_Task goal_
Report each line of the records below that uses the word "Cookie".

_Materials provided_

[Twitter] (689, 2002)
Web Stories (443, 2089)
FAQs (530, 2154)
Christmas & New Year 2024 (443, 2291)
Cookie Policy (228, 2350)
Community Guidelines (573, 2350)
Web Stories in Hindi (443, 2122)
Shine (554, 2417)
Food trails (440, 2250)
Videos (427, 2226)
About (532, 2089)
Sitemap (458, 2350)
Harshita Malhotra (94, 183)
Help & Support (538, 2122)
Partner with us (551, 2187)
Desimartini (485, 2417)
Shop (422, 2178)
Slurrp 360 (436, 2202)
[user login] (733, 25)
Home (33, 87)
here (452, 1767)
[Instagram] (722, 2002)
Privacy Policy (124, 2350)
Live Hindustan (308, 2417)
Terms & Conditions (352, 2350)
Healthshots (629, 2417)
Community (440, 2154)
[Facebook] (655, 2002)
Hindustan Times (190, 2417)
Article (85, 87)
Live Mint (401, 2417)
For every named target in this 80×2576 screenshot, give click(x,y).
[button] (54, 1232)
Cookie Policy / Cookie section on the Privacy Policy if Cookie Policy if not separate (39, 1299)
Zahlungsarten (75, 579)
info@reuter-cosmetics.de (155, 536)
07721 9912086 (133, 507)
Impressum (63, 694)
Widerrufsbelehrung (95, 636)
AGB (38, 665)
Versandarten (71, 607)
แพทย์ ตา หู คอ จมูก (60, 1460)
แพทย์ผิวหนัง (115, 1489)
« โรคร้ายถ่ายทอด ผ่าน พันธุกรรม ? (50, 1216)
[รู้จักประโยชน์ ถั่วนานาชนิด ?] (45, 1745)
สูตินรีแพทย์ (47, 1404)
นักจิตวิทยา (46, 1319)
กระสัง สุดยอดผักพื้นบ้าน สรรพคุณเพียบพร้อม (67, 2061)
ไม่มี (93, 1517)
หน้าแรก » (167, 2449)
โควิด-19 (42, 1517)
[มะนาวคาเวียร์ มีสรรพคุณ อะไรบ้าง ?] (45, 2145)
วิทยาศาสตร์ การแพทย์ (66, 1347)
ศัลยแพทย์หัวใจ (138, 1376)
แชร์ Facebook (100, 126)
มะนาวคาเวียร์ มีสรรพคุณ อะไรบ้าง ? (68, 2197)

_Expected answer_
Cookie Policy (228, 2350)
Cookie Policy / Cookie section on the Privacy Policy if Cookie Policy if not separate (39, 1299)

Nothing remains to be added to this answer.